Bis zu den regulären Ausdrücken bin ich jetzt noch gar nicht soweit vorgedrungen  aber die benötige ich ja dann auch, da das Gästebuch ja auf mehrere Seiten verteilt wird...

Aber vielleicht kann mir hier einer das Brett vorm Kopf wegnehmen  Danke schon mal


----------



## thoern (8. Oktober 2004)

Methos hat gesagt.:
			
		

> RewriteEngine on
> Options +FollowSymlinks
> RewriteBase /
> RewriteRule guestbook.html index.php?show=guestbook
> ...


  in diesem Fall müssen beide Varianten funktionieren


----------



## Methos (8. Oktober 2004)

klar es funktionieren auch beide, doch im Browser wirds nicht umgewandelt wenn in der index.php der link nicht als guestbook.html hinterlegt wird. Wie gesagt vielleicht hab ich hier auch nur ein Verständnisproblem, aber ich dachte halt das der .htaccess Eintrag das dann automatisch umwandelt egal ob der link so oder so übergeben wird.


----------



## thoern (8. Oktober 2004)

Da hast Du wohl ein Verständnisproblem!

Der Browser hat mit mod_rewrite gar nix zu tun und umwandeln tut der erst Recht nichts! 
mod_rewrite ist eine rein serverseitige Erweiterung des Apache.

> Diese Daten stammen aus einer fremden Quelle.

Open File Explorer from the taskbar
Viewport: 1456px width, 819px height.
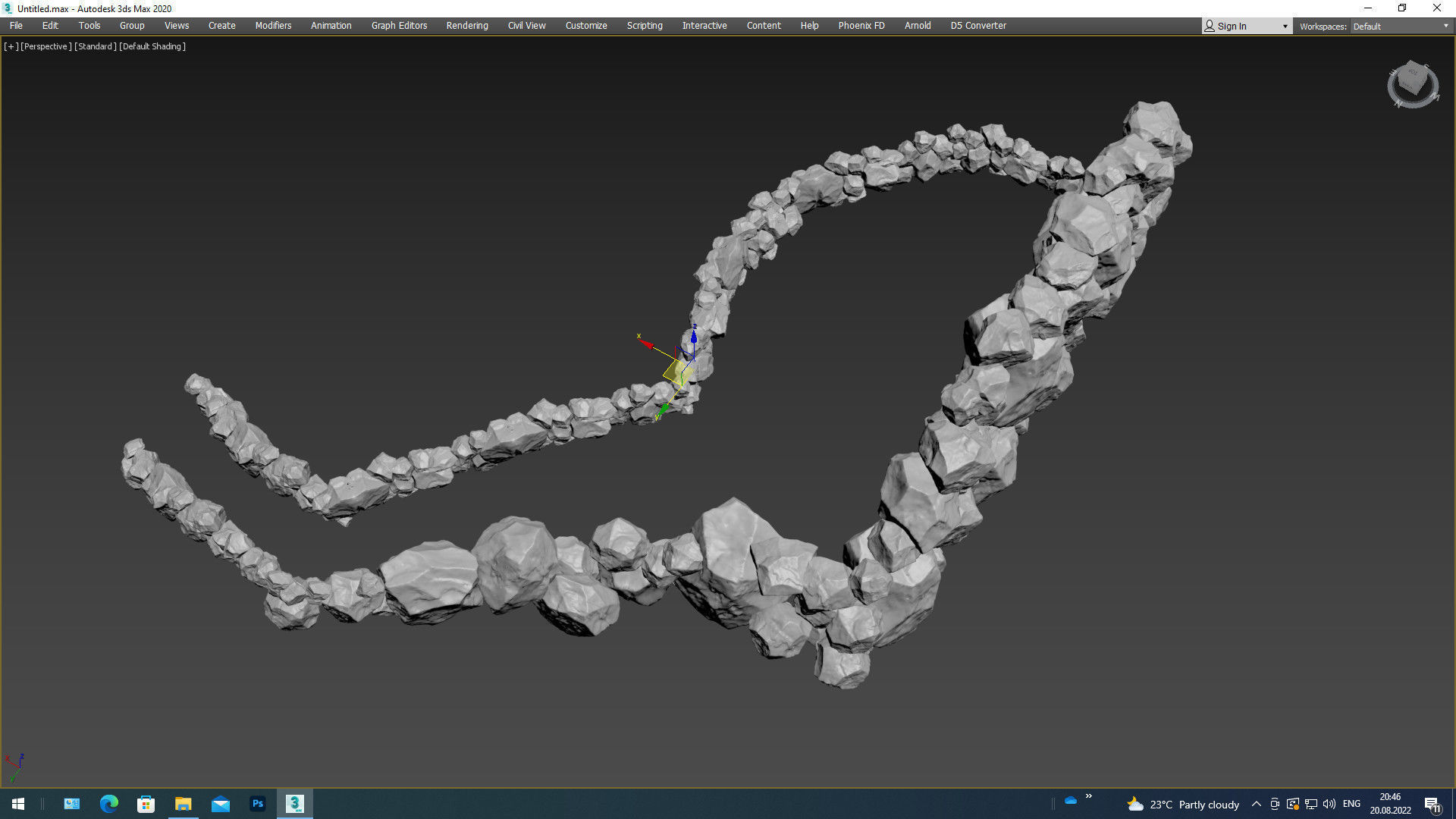[x=183, y=803]
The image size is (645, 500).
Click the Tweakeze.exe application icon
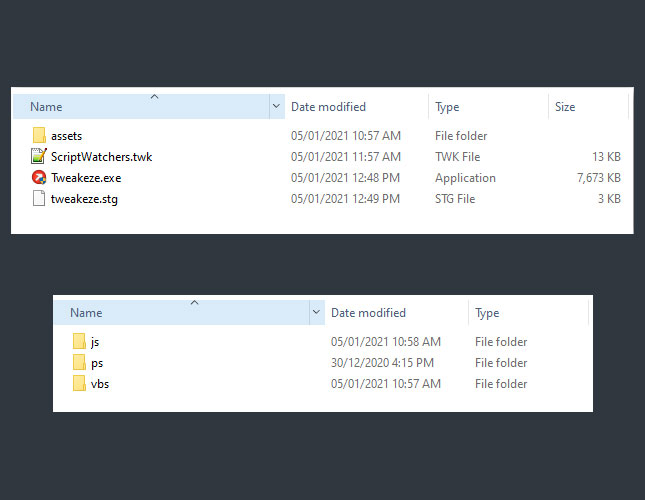tap(39, 177)
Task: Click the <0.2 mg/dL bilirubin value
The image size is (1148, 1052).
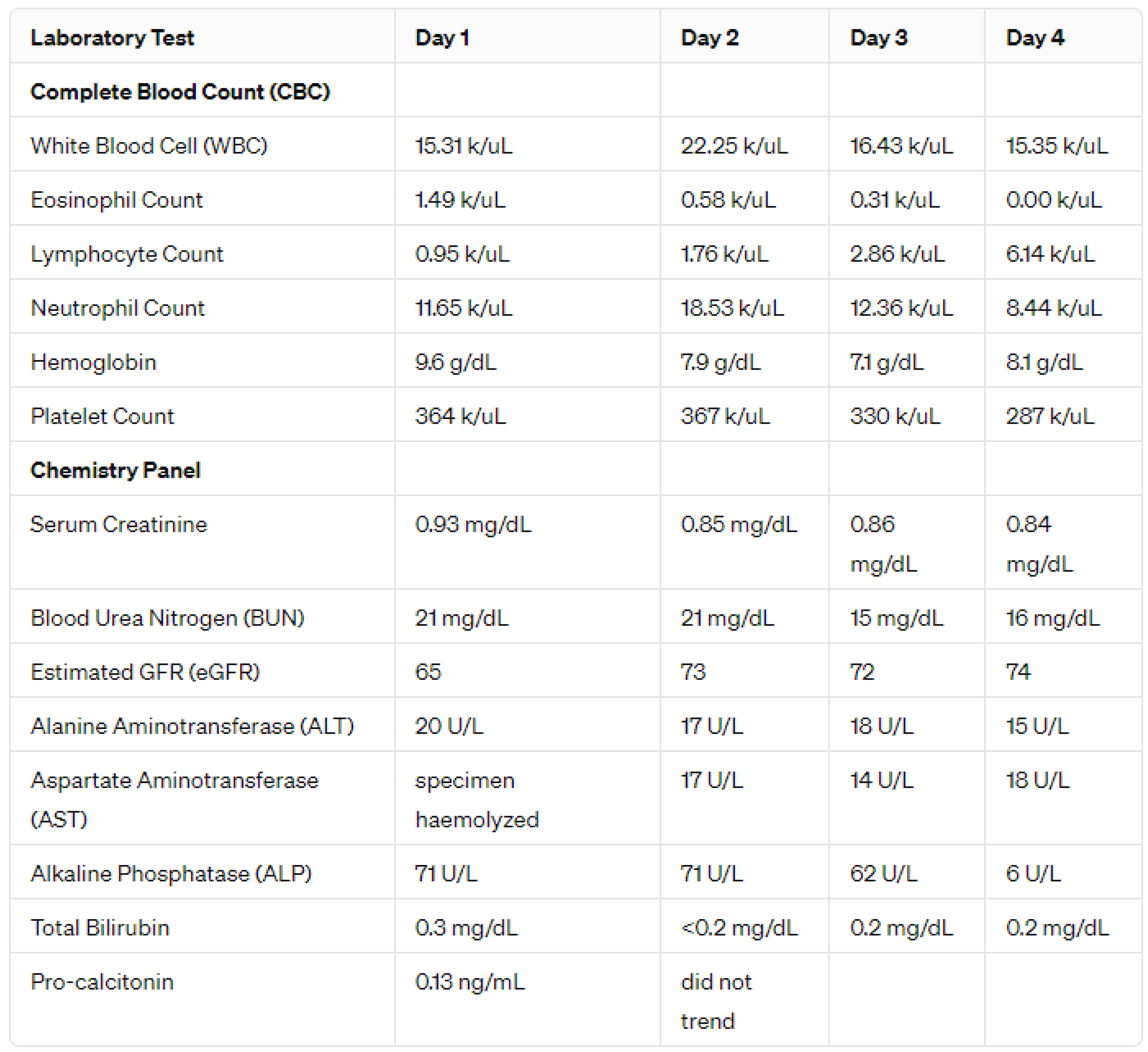Action: coord(739,928)
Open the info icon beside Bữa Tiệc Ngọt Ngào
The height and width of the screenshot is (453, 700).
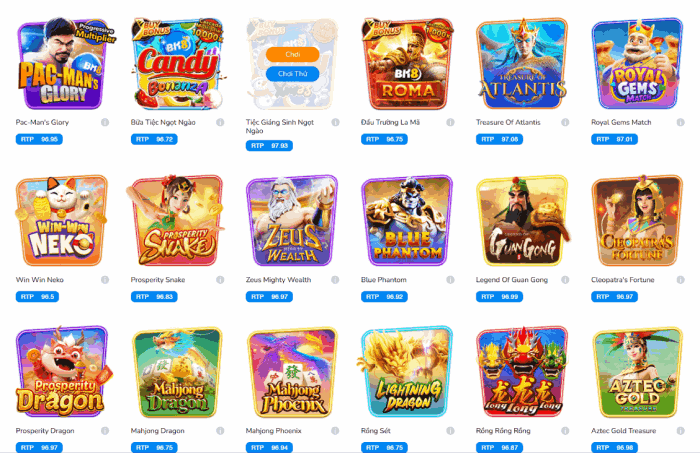tap(220, 122)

Was passiert ist folgendes:

Die Regel

RewriteRule guestbook.html index.php?show=guestbook

veranlasst den Apache bei einer Anfrage nach "http://www.domäne.de/guestbook.html" das Ergebnis von "http://www.domäne.de/index.php?show=guestbook" zurückzugeben. 
Wenn du nur "http://www.domäne.de/index.php?show=guestbook" aufrust, gibt der Apache natürlich auch das entsprechende Ergebnis aus.

Im Prinzip ist das so, wie wenn Du von mir ein Beck's möchtest und ich bringe dir ein Paulaner! Fragst Du gleich nach dem Paulaner, bekommst Du auch ein Paulaner.

Hoffentlich ist's jetzt verständlich.

Gruss,

Thomas


----------



## Methos (8. Oktober 2004)

hmm ok also muß der link innerhalb der index.php z.b. auf guestbook.html verweisen. Ok das ist mir nun soweit klar.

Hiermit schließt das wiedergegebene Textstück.